= PAGE TEXT =
To intubate or not to intubate? Transporting infants on prostaglandin E1.

Pediatrics 2009 Jan 8;123(1):e25-30. Epub 2008 Dec 8.

Department of Transport and Emergency Medicine, Children's Hospital, Los Angeles, California, USA.

Objectives: The purpose of this work was to describe the pretransport and transport management of infants receiving prostaglandin E(1) infusion for congenital heart disease and to compare transport complications among unintubated and electively intubated infants.

Methods: We conducted a retrospective chart review of 202 infants receiving prostaglandin E(1) during transport to our facility from 2000 to 2005. Prostaglandin E(1) adverse effects were described as likely or possible and transport complications as major or minor (requiring no intervention). Logistic regression was used to identify risk factors for major transport complications, and subgroup analysis compared risks among unintubated and prophylactically intubated infants.

Results: Sixty-four percent of infants were intubated before transport: 34% emergently before prostaglandin E(1), 14% for prostaglandin E(1)-related adverse effects, and 11% prophylactically. Likely prostaglandin E(1) adverse effects were noted in 38% of infants, including 18% with apnea. Major complications occurred during 42% of all of the transports, including 7 (10%) of 73 unintubated infants and 14 (61%) of 23 prophylactically intubated infants. After controlling for multiple factors, elective intubation was a significant predictor of major transport complications.

Conclusions: Despite high rates of prostaglandin E(1) adverse effects, elective intubation of infants for transport significantly increased the odds of a major transport complication. The risks of prophylactic intubation before the transport of otherwise stable infants on prostaglandin E(1) must be weighed carefully against possible benefits.

Rows drawn from a dataset:
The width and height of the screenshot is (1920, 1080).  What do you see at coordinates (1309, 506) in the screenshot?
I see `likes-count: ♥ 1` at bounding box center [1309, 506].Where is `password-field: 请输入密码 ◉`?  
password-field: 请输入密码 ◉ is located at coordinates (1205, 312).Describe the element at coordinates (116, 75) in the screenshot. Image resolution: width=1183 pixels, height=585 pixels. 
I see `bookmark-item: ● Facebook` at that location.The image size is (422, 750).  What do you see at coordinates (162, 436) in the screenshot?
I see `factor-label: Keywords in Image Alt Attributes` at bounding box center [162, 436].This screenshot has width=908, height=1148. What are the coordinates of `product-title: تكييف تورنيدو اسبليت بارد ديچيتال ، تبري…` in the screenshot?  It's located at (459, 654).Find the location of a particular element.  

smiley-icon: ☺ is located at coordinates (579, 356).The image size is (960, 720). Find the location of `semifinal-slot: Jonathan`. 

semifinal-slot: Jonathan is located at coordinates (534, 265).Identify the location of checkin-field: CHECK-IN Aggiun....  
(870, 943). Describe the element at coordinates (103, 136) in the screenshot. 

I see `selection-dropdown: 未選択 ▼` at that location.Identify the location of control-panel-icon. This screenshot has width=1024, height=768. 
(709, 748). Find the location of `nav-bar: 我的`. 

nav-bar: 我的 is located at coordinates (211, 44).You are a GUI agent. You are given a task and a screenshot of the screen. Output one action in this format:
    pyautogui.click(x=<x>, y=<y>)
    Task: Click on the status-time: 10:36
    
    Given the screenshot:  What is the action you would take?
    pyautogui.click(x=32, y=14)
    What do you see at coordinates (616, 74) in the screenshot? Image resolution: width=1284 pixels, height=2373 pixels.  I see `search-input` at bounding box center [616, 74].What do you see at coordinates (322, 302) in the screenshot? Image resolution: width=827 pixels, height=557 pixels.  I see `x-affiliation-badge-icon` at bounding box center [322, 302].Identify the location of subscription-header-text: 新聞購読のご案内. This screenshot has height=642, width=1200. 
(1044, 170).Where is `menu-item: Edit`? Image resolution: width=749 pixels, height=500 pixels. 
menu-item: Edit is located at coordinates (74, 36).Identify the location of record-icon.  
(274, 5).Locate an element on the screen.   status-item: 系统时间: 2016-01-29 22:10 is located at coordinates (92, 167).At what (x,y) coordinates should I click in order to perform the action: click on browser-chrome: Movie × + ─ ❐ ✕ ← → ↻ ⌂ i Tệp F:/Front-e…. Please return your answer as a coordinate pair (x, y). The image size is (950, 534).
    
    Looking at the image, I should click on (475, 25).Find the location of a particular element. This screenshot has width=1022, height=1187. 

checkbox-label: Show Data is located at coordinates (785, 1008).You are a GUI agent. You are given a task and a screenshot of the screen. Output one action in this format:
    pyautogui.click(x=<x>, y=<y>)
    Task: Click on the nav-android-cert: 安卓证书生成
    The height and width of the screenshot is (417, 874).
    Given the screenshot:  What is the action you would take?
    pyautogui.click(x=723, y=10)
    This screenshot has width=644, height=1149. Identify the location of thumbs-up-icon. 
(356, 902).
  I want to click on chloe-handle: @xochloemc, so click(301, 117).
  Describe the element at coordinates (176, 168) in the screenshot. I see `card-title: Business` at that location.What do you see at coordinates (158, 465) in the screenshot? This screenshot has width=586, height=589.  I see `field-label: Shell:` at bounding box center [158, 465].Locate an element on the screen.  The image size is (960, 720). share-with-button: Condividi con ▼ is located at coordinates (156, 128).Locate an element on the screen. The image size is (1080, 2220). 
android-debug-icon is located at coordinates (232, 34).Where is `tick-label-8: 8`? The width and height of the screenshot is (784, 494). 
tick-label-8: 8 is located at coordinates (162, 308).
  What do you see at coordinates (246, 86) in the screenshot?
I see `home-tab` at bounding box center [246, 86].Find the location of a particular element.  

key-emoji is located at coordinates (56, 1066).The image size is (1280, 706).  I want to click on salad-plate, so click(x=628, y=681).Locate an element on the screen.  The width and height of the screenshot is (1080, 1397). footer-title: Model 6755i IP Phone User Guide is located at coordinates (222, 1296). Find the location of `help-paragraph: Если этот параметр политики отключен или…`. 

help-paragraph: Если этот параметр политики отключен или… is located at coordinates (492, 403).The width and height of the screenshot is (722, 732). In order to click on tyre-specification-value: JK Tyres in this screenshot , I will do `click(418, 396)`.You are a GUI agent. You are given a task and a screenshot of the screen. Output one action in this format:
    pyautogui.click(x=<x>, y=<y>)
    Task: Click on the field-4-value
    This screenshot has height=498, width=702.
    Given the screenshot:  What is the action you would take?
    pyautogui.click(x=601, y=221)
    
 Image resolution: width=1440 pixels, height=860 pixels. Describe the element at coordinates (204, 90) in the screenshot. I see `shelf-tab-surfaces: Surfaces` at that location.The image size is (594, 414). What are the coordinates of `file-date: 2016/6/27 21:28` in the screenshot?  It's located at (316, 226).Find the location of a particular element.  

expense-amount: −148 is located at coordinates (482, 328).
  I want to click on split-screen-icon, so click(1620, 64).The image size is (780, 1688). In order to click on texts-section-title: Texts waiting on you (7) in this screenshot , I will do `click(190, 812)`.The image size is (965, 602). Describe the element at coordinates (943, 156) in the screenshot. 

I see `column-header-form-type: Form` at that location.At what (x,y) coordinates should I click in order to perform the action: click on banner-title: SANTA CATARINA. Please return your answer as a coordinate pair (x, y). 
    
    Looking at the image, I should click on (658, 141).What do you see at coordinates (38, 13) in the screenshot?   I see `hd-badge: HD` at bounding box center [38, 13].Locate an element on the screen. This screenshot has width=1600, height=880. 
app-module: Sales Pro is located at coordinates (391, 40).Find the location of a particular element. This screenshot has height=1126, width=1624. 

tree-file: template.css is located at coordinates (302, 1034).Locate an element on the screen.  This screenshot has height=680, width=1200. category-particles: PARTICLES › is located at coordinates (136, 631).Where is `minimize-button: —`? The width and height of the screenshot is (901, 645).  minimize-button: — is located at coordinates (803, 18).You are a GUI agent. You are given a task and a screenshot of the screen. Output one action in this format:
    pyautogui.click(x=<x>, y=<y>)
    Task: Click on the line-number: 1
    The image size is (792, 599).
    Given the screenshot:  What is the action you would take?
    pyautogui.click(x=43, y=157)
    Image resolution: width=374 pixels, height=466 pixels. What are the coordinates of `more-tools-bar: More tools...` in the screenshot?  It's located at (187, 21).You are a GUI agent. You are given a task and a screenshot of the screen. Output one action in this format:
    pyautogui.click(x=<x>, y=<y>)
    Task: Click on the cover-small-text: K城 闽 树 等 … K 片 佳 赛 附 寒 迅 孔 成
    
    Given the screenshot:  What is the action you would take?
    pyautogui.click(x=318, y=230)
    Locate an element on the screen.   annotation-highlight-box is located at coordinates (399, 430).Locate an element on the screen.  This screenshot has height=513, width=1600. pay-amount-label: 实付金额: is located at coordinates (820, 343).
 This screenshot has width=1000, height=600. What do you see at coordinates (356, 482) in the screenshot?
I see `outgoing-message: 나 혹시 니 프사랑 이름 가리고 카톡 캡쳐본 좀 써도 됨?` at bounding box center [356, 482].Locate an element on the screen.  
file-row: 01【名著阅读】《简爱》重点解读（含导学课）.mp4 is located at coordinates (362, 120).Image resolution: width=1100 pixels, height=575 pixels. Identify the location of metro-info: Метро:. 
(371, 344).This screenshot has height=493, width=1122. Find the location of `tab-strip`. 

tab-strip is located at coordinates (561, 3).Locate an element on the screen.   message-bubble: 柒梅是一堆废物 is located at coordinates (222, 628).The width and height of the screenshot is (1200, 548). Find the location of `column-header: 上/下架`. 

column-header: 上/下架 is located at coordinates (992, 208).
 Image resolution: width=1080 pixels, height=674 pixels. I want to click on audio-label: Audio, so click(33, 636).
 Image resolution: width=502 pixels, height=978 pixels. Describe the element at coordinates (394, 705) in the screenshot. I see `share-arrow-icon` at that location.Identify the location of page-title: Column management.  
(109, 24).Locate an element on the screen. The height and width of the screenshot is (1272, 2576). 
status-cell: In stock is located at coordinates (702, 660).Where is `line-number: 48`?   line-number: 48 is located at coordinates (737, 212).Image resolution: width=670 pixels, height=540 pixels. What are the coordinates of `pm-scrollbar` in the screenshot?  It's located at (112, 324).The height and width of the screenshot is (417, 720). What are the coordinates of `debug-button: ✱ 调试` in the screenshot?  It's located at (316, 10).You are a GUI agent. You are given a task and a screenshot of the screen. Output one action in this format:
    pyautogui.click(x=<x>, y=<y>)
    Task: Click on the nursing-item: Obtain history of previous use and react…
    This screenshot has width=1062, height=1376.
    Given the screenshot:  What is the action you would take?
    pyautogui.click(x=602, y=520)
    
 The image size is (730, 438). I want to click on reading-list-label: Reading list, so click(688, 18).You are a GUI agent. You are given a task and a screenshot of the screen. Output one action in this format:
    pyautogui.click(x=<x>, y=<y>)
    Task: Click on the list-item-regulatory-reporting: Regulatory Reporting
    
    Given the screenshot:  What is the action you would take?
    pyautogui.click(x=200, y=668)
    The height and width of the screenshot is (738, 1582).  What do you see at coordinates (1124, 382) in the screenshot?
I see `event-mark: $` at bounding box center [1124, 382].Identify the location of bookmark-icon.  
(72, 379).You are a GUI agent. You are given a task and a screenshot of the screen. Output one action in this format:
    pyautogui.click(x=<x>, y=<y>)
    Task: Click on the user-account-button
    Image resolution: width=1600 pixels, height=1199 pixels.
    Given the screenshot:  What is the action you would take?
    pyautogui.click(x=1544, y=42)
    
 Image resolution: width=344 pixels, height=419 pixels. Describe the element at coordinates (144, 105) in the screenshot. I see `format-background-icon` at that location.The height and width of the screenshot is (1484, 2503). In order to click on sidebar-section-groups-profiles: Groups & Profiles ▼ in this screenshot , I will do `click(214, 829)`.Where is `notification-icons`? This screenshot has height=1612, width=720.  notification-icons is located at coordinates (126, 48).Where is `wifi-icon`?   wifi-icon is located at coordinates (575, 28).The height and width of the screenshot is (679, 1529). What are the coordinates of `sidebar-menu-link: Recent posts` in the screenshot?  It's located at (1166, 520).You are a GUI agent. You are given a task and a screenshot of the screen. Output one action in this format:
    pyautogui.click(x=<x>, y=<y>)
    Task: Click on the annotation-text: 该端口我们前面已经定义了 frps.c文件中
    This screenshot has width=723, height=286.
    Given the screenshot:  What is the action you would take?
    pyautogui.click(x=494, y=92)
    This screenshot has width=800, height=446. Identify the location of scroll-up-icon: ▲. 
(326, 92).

= WHAT THE EXERCISE ASKS =
Decide whether each statement agrees with the abstract above about transporting infants on prostaglandin E1, answering yes or no and quoting the words from the abstract that settle it. 1. The chart review covered 202 infants transported between 2000 and 2005. 2. Major complications happened more often among unintubated infants than among prophylactically intubated infants. 3. Apnea was seen in 18% of the infants.

= REPLY =
1. Yes: "We conducted a retrospective chart review of 202 infants receiving prostaglandin E(1) during transport to our facility from 2000 to 2005."
2. No: "including 7 (10%) of 73 unintubated infants and 14 (61%) of 23 prophylactically intubated infants."
3. Yes: "Likely prostaglandin E(1) adverse effects were noted in 38% of infants, including 18% with apnea."